Spending public or private money on infrastructure where maintenance has been deferred for decades will create jobs, improve our quality of life and make the country more competitive. Along with lower taxes and deregulation, investors recognize these positives and have been willing to buy equities in anticipation of improved corporate profits and stronger growth. The assumption is the favorable effects will begin to show up in earnings this year but we may have to wait until 2018 to see the real benefit of the economic plan. While the U.S. equity market has been rising almost every day, at some point the good news will be fully discounted and the market will be vulnerable to a correction. Valuations are becoming extended.

One of the key tenets of Trump’s economic program is that it is supposed to be revenue neutral. That will be hard to achieve while making significant cuts to corporate and individual income taxes. Partly for that reason the tax cuts may be trimmed from the levels originally announced. Limiting deductions was expected to provide some additional revenue to offset the reduction in rates but a key element of that plan was the elimination of the deductibility of interest costs by corporations.

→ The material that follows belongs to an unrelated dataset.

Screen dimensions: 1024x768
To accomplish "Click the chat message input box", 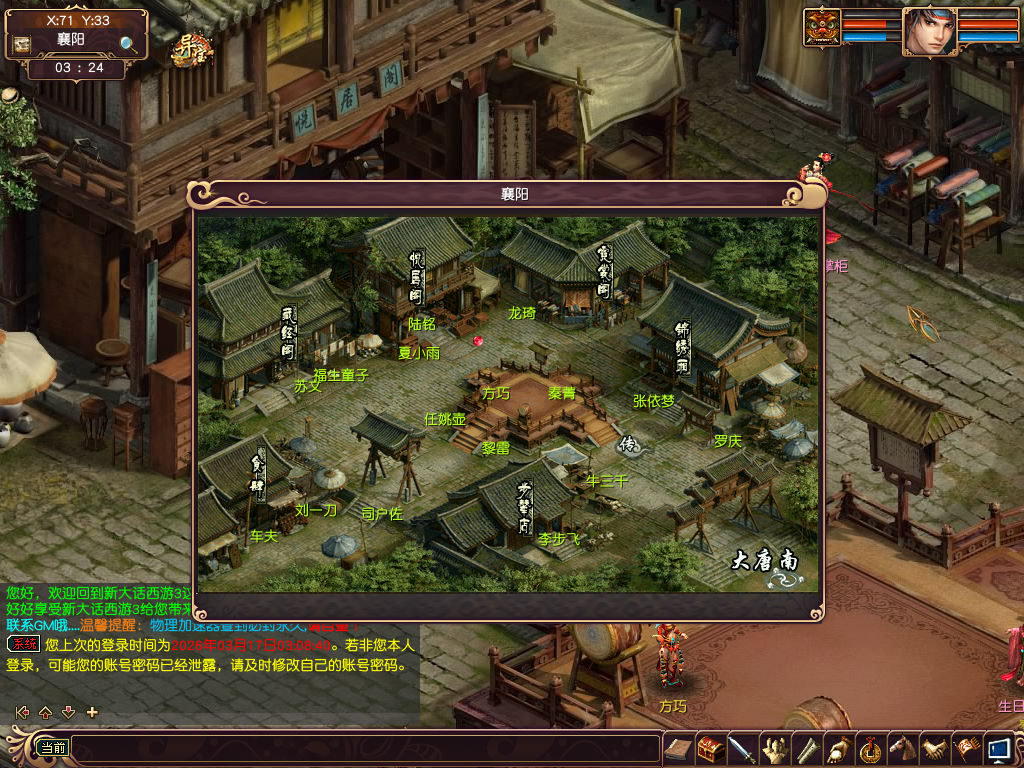I will click(365, 748).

As an offset to this aspect of the tax reform plan, corporations would be allowed to deduct the full cost of capital assets acquired in the year they were bought. The problem here might be that companies would buy real estate or other assets to reduce their tax bill, bidding up prices to unrealistic levels. The plan would also limit interest deductions by individuals, but this proposal has run into sharp resistance from the real estate industry.

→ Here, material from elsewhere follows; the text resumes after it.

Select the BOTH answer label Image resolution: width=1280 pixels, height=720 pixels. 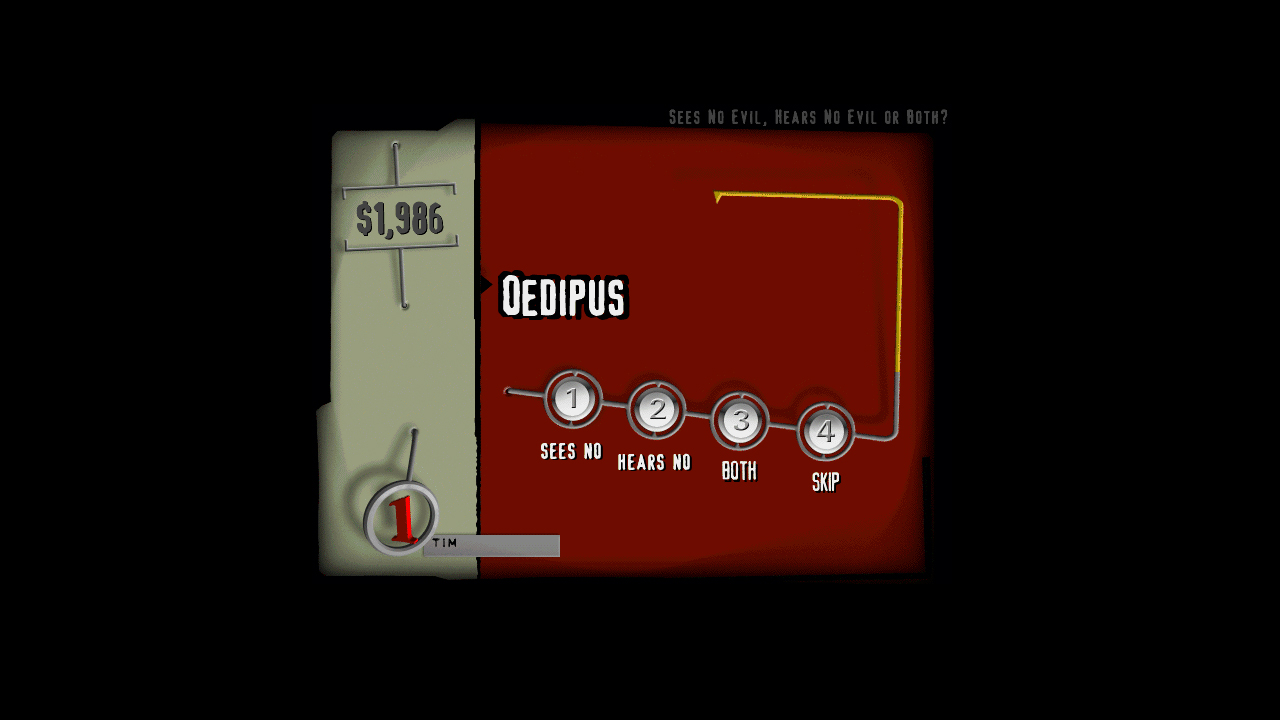click(x=739, y=470)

Another initiative that gained considerable traction in the House is the border adjustment tax. This idea would mitigate the revenue loss from lower rates and seemed totally consistent with Trump’s objective of encouraging manufacturing within the United States and discouraging imports. Under the plan exporters would not pay an income tax on products shipped abroad and importers would not be allowed to deduct the cost of products manufactured abroad but sold in the United States. In the absence of a stronger dollar to offset the loss of the deduction, this would put all retailers at a disadvantage and Congressional representatives in every state regardless of party affiliation are under pressure on this issue from their constituents. The energy industry, which imports crude for its domestic refineries, is also opposed to the border tax. In addition, the World Trade Organization and the European Union have objected to the plan. China has also told the president that it views the border adjustment tax as a punitive measure likely to provoke retaliation. The trade issue is clearly important to the administration. Trump has spoken of modifying NAFTA and other multilateral agreements in addition to calling China a “currency manipulator.” While international commerce may not be a “level playing field” given the application of the VAT in many countries as well as other bilateral imbalances, Trump does not want to start a trade war because that would impair his growth objectives. Lately, he has softened his language on trade in conversations with Canadian, Chinese and Japanese leaders.